Stored records:
============================================================
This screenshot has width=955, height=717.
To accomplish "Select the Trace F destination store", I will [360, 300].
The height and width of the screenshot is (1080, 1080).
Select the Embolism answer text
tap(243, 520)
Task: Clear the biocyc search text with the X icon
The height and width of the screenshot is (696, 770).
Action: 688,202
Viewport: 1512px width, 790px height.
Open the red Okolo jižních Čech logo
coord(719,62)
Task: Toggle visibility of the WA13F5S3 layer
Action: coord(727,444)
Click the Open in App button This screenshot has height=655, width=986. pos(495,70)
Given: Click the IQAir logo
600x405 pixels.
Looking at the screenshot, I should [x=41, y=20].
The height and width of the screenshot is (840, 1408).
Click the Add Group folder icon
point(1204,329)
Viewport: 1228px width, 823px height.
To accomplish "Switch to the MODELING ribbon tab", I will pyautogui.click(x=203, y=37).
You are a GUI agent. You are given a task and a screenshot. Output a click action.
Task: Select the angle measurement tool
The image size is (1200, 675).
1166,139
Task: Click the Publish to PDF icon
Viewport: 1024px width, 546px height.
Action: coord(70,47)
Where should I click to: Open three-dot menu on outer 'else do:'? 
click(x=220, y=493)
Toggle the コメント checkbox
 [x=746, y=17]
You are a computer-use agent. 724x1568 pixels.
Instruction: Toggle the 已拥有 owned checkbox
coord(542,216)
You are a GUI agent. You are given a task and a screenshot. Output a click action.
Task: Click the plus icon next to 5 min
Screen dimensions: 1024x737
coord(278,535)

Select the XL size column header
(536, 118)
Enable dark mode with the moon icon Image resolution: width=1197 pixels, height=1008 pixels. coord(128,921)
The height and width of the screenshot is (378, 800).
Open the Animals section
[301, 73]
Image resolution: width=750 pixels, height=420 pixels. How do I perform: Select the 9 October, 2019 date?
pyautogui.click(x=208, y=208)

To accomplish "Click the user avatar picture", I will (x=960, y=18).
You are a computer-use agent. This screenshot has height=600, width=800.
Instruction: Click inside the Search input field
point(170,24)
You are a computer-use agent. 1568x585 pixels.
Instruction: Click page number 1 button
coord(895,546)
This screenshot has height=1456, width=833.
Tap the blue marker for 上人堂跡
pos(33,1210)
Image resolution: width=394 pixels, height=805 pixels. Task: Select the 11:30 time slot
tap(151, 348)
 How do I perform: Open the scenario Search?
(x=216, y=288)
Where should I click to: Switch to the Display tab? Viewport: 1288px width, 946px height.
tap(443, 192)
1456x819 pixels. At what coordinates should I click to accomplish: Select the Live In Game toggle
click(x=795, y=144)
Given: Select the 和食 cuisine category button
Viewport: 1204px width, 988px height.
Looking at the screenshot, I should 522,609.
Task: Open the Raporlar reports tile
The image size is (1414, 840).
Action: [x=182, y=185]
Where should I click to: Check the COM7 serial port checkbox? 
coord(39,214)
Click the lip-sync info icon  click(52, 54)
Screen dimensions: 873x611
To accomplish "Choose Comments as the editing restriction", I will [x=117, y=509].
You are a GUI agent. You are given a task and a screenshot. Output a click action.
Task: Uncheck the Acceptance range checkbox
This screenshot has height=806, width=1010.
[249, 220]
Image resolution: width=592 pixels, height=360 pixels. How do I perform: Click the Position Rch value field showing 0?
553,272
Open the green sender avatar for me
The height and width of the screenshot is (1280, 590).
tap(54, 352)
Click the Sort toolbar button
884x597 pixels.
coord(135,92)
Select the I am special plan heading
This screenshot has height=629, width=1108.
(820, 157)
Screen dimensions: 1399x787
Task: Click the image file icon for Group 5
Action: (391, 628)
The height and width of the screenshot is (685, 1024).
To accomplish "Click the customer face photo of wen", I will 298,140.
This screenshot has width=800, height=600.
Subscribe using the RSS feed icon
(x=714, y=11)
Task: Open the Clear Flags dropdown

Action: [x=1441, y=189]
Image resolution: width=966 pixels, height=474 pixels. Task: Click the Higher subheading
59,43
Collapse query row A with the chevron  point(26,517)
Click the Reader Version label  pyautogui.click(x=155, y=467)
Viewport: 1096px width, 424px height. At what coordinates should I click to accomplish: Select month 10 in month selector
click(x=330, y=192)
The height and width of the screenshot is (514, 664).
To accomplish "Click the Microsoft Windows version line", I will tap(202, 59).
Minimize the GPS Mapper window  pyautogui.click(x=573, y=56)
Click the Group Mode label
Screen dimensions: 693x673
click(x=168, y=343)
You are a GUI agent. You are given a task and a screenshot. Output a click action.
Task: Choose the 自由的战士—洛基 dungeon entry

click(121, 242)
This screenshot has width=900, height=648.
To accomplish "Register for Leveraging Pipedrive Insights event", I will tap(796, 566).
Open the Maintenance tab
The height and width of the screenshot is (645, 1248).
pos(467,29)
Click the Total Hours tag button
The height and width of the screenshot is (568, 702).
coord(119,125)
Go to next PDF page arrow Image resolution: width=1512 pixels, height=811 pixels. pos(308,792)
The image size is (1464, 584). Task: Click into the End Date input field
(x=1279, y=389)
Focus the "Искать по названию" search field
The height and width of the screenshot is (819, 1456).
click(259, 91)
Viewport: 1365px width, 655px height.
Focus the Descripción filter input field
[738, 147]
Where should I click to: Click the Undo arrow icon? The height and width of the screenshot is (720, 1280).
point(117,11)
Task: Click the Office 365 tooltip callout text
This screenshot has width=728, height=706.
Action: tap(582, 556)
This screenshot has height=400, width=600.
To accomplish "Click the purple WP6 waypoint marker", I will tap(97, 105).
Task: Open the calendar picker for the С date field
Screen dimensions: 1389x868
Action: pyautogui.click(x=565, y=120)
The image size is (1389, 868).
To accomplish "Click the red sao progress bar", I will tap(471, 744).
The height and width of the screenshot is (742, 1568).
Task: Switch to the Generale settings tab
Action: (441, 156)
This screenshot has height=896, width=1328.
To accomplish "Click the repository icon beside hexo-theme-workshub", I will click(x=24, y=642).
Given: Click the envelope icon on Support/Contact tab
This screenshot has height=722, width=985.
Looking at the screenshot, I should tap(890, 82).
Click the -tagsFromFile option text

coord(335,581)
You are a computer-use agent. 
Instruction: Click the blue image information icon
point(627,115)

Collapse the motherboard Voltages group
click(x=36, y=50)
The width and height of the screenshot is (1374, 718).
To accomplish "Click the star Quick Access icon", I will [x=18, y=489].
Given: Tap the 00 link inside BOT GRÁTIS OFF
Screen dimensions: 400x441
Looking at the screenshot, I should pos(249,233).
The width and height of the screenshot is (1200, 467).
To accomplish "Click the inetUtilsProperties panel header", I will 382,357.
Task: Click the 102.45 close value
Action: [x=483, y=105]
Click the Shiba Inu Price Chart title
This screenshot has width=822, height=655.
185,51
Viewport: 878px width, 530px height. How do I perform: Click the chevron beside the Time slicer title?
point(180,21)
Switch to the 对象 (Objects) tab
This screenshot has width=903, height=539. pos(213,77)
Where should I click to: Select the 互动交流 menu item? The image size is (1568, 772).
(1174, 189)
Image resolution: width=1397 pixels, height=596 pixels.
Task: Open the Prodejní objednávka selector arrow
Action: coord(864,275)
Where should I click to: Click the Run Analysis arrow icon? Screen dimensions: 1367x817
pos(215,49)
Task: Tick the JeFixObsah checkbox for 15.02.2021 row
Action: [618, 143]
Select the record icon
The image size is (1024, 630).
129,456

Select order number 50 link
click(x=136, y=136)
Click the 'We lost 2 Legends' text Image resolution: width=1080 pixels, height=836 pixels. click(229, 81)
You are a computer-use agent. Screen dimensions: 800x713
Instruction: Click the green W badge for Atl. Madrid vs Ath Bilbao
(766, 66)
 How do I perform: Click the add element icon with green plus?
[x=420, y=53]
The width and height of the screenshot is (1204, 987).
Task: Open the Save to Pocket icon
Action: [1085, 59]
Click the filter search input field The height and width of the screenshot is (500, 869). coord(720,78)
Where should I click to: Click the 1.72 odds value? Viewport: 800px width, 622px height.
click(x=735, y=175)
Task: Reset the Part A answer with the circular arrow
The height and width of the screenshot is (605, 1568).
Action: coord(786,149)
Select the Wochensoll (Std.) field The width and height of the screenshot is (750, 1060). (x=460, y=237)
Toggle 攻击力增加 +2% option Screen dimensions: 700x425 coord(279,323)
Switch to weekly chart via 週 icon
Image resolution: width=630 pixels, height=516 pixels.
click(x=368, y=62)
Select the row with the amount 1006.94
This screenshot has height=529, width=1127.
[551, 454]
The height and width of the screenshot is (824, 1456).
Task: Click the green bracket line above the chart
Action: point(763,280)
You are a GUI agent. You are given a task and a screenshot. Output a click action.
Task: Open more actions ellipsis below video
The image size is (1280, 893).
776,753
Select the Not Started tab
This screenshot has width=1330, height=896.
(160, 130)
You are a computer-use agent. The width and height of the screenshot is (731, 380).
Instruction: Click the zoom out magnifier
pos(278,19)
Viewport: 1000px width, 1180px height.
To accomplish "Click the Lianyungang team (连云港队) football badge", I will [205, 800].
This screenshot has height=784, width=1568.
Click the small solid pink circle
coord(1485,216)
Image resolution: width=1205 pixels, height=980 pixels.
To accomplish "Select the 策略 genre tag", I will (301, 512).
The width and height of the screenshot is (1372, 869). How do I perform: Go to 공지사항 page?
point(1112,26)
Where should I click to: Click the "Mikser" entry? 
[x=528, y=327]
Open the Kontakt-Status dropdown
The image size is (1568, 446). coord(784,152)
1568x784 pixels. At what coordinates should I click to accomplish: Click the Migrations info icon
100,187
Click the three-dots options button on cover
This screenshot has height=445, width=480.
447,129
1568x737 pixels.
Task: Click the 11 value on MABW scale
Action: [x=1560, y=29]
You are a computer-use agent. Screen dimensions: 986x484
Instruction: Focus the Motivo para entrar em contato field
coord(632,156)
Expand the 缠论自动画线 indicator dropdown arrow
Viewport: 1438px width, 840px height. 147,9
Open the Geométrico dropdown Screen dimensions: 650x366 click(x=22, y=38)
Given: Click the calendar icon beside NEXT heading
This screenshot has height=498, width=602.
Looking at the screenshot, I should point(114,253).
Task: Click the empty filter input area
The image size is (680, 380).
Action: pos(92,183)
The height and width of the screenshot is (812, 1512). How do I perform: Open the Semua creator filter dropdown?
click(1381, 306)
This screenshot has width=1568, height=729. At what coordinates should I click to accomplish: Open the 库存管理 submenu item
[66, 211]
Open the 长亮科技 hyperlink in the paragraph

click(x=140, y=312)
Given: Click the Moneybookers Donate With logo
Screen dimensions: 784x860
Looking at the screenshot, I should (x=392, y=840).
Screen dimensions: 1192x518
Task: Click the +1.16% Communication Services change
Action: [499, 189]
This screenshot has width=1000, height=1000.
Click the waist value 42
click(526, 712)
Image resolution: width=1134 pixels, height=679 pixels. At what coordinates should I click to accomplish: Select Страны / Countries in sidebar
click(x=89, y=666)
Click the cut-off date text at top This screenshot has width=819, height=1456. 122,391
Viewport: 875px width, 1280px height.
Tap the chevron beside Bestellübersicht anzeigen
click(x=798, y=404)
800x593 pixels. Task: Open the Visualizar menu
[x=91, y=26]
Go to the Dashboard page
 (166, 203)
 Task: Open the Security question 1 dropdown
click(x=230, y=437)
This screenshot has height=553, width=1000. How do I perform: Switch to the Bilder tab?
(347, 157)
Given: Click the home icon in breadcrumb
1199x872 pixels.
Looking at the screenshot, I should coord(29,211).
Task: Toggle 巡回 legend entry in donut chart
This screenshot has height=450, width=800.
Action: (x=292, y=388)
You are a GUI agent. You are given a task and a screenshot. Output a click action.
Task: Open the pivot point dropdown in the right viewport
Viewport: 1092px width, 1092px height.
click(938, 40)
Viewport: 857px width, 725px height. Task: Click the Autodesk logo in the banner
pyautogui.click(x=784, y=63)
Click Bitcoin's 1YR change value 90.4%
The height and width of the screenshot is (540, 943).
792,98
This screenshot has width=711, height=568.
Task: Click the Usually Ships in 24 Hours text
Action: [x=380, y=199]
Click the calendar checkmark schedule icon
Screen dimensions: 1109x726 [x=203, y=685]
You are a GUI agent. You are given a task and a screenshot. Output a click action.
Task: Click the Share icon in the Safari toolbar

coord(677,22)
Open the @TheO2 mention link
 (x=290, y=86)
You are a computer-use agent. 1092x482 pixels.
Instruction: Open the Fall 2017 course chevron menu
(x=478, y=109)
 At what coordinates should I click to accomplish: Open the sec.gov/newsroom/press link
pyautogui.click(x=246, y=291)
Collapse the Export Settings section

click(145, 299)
============================================================
Work out how many lines in the entries above include the word "avatar". Respond with only the number.

2